Last season, our club team won less than half of its games. We struggled with our weight – on what is admittedly pretty inconsistent ice – our sweeping calls, even our strategy at times.  We were being beaten by teams that we should have walked over.  As vice, I couldn’t believe how many times I kicked the rocks back to the boards at the conclusion of an end while watching my opponent put up the score – end, after end, after end.

And then, suddenly and unpredictably, we’d have a great game.  Solid deliveries, perfect calls, stolen ends galore.  Unfortunately those nights were few and far between. The really frustrating part of it all was not knowing why we were doing so poorly.  Previous years we’d been in the playoffs, were a team to be reckoned with.

What happened?

I think we were just stale.  My skip decided to take this season off to focus on hockey, so I decided it was time for a change too.  Not a year off, but a move.  Across town to a ladies’ league in a larger club. 

Yes, it will be a big change.  For one thing, I’m used to competing and socializing with the boys.  And I’m also used to the relaxed, small-town feel of our little 4-sheeter. This is the big time: 8 sheets of ice in a club that has turned out provincial champions (not that the Business Womens’ Monday Night Social League will include a full roster of elite curlers, of course!).  It will be a different environment, a different feel. A change.

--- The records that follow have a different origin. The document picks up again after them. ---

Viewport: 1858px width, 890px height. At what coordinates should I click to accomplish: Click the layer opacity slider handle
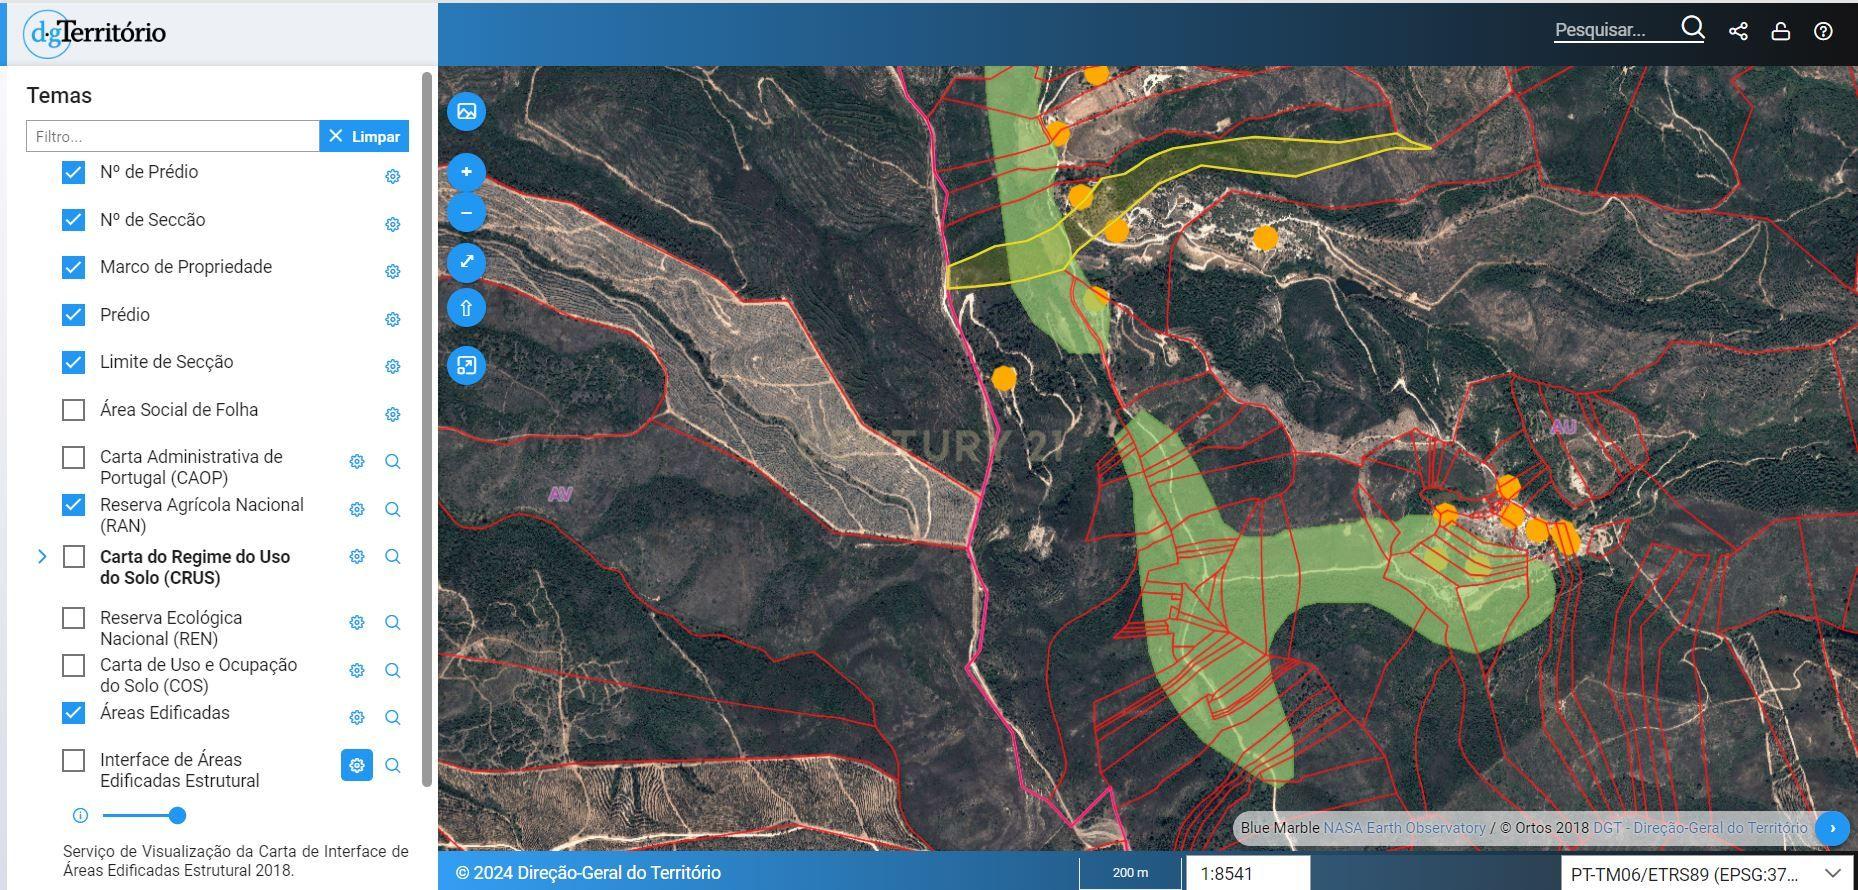(177, 816)
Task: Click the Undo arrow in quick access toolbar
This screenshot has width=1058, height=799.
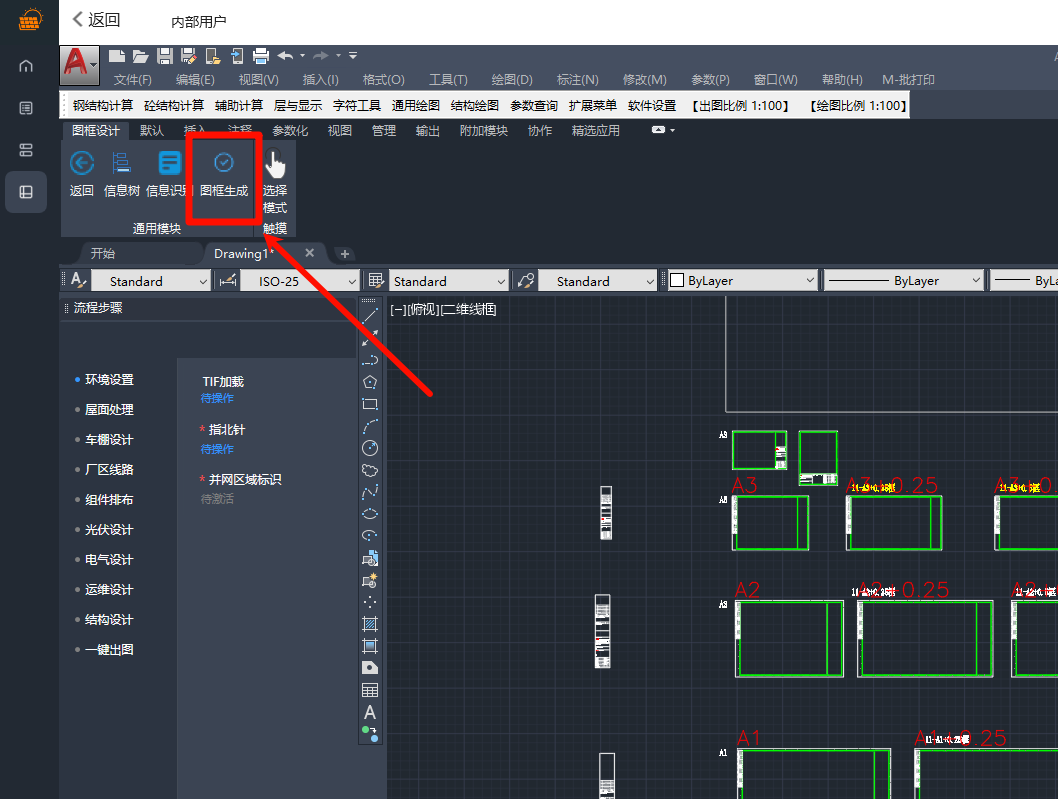Action: [285, 56]
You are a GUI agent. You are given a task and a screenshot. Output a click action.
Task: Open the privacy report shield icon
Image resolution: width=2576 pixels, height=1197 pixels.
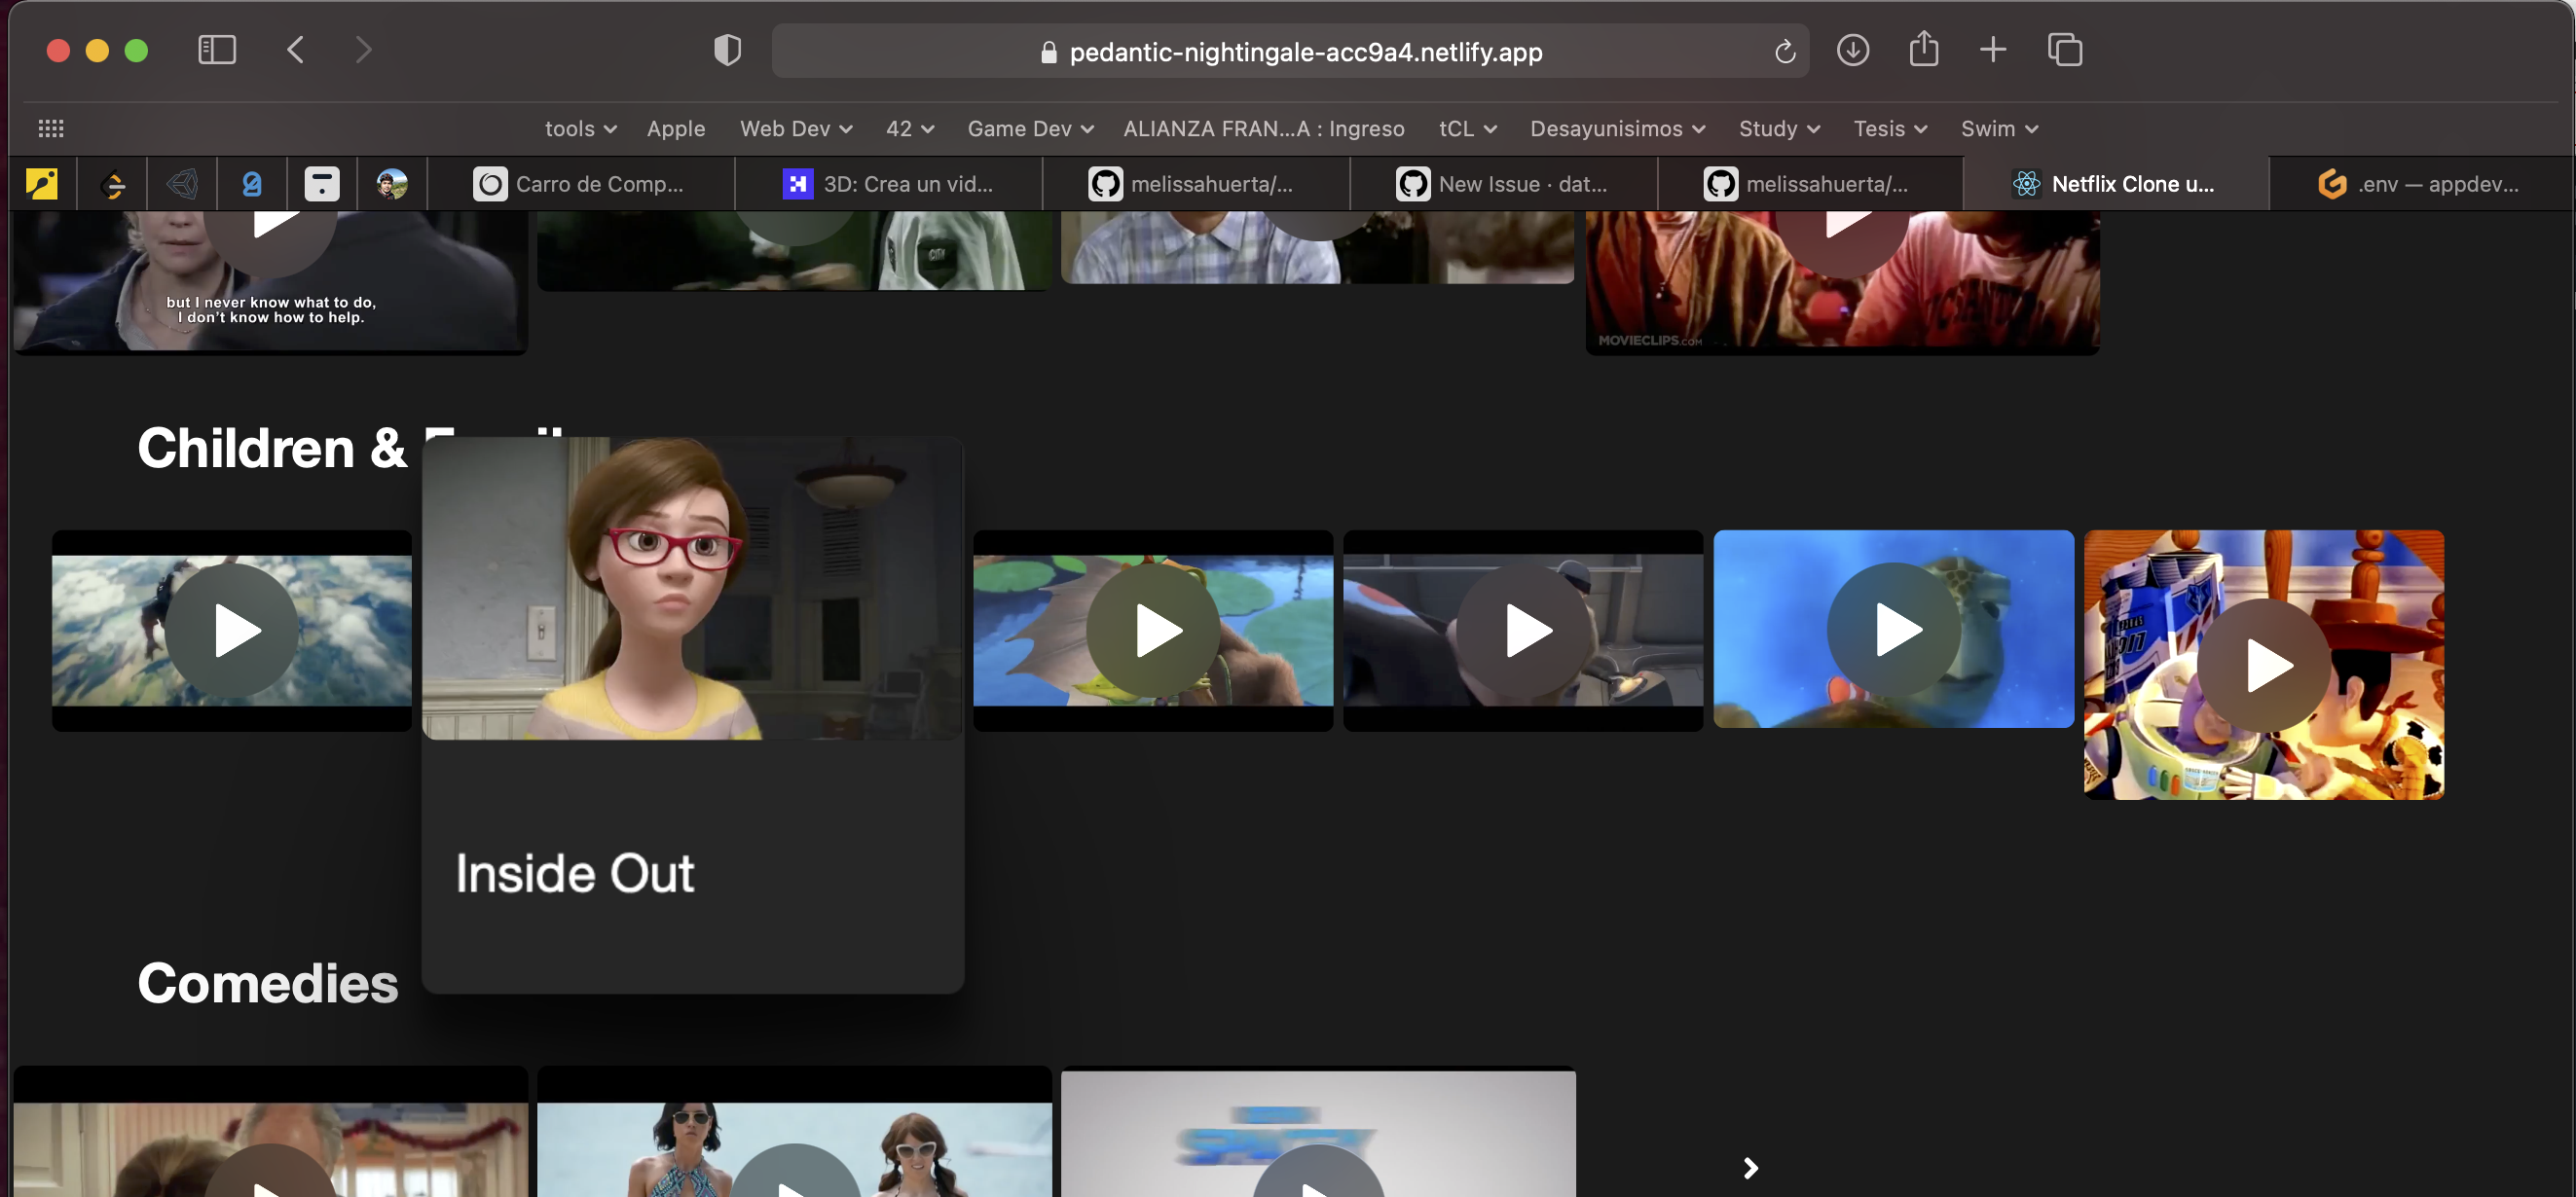tap(727, 50)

And I’m a firm believer that a change can provide a much-needed jolt. New faces, new ice, new feel – new curling experiences. That’s exactly what I hope will rejuvenate my game.

Wednesday, August 5, 2009

You know you’re a curler when…

…you’re on holiday at the cottage in Nova Scotia, visiting with your cousin next door. He’s a retired RCMP officer from Saskatchewan, and you’re catching up on local gossip and family news from the past year. Eventually, however, the conversation rolls around to – what else? – that eight-ender scored against him in a game thirty years ago.

Real curlers talk curling – anywhere, anytime.